C’est avec grande joie que nous vous annonçons la sortie prochaine en librairie du roman d’une de nos rédactrices, malgré le fait qu’elle soit peu active (rire), Setâre Enayatzadeh, aux Editions L’Harmattan. Ca reste entre nous, mais cette jeune femme a des origines kurdes du côté de Riha (Urfa), la mythique cité biblique, et comme nous sommes de gros nationalistes, on va tous chez notre libraire et on en commande un (ou deux, ou plusieurs)… aller hop hop hop. Je vous laisse avec sa présentation ci-dessous…
« Nous étions nombreux à avoir ce gène ethniquement transmissible du nom de judaïsme… Vivre avec, c’était rejoindre le clan des anormaux, des handicapés, des sous-hommes. C’est la raison pour laquelle on avait décidé pour notre bien qu’il était préférable d’être mort. Vivre avec une telle tare c’était comme avoir l’apparence d’un homme sans en avoir la dignité (…) Alors j’ai tout simplement décidé de commettre le crime pour lequel on m’avait accusé à tort, histoire de n’être pas condamné pour rien: j’ai endossé la déloyauté qu’on attribue généralement aux juifs, j’ai changé de nom et de pays pour, dans un premier temps, échapper à l’ennemi alors qu’il n’était pas assez puissant pour m’arrêter… »

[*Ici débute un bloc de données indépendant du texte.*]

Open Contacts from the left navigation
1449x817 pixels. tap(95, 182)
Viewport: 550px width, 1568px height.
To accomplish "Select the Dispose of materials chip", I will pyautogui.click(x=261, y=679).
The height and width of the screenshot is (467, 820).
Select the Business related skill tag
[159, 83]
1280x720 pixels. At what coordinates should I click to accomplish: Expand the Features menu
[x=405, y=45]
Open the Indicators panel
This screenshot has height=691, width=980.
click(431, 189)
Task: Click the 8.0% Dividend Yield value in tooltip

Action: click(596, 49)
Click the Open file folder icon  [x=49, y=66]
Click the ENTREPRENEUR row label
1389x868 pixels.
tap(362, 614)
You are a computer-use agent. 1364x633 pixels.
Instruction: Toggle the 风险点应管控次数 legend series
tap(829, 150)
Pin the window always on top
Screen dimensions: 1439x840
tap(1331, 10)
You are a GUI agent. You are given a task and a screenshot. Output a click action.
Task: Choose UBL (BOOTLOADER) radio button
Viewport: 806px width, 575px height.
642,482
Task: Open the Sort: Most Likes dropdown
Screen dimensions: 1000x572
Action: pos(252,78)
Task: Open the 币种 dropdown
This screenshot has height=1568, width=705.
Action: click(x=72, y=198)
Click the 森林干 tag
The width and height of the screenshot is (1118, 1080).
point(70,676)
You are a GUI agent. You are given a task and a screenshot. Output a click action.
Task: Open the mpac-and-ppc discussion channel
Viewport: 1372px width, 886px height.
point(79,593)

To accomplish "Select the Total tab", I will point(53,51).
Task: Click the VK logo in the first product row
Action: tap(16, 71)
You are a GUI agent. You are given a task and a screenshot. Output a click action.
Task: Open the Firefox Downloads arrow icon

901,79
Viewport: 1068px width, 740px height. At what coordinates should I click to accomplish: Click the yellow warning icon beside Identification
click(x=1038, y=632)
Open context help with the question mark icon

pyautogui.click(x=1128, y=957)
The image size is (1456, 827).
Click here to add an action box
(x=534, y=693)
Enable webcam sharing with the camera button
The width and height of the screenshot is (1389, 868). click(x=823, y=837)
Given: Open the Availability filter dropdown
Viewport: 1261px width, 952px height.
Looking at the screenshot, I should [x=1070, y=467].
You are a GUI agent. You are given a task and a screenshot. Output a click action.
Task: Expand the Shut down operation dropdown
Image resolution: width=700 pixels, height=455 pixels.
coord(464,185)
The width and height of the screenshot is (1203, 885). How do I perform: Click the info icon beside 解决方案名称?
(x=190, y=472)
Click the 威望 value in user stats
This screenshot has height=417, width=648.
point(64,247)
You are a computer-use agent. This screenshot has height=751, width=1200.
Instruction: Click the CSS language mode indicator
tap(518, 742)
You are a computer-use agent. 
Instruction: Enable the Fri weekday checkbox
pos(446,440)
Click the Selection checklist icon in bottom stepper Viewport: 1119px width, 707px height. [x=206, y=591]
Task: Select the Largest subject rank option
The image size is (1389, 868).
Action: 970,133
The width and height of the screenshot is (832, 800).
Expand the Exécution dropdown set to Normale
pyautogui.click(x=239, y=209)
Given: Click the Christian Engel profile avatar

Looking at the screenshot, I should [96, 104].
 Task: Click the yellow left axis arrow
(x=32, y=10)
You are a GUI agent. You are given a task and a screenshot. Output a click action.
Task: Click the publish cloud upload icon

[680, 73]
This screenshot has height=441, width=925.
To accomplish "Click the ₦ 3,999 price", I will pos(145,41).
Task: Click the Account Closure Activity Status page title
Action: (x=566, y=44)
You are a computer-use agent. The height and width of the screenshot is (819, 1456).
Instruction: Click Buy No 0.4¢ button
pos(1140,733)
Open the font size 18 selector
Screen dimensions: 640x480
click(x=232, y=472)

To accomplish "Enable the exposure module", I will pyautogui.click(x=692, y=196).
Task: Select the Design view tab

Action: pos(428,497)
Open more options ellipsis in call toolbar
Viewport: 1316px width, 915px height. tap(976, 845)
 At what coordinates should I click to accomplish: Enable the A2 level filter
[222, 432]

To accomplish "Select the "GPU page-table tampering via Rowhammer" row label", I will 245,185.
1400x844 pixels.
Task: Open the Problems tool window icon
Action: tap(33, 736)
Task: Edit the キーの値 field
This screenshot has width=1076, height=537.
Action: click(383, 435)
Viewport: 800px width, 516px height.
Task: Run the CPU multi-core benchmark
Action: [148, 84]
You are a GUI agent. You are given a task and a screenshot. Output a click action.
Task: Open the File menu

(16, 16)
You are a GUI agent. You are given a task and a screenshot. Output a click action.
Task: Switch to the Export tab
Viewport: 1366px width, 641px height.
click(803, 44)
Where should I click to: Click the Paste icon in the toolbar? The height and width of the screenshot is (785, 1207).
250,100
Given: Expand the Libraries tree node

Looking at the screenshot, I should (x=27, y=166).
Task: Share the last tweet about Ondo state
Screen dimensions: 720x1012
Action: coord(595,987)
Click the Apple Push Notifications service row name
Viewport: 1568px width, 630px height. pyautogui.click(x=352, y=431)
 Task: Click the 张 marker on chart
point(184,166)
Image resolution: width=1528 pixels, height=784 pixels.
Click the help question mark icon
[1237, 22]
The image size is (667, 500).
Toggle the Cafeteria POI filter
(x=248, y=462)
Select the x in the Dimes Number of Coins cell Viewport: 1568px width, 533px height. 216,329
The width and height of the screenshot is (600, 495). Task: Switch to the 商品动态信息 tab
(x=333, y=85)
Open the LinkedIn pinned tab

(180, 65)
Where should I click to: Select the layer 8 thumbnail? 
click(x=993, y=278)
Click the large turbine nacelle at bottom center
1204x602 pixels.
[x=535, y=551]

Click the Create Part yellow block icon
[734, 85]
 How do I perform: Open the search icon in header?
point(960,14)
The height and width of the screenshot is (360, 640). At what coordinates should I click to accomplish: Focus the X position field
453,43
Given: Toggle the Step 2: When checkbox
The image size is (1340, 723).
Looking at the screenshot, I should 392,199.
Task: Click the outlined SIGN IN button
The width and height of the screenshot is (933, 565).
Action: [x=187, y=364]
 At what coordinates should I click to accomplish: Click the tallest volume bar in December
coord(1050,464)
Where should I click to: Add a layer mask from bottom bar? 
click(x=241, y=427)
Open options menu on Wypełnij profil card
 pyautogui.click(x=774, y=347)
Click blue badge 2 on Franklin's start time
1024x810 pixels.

Heinrich fuit sa vie pour dessiner l’histoire de sa mort. Il est vite rattrapé par le devoir, et ce dernier s’incarne en Franck Folley, un diplomate qui décide de faire entrer le jeune artiste juif dans l’univers des hauts dignitaires nazis. Entre espionnage et apprentissage de l’horreur, Heinrich réalise bien qu’il n’est finalement plus maître des limites de l’humanité qu’il voit sans cesse repoussées.
Setâre ENAYATZADEH est désormais spécialiste du monde iranien et enseigne la philosophie dans le secondaire, ainsi qu’à l’ESG (Ecole Supérieure de Gestion). Née à Marseille en 1983, elle s’est d’abord penchée avec sensibilité sur les pages génocidaires de l’histoire, dans un souci de compréhension de la dimension que prend l’existence dans des circonstances qui l’étouffent.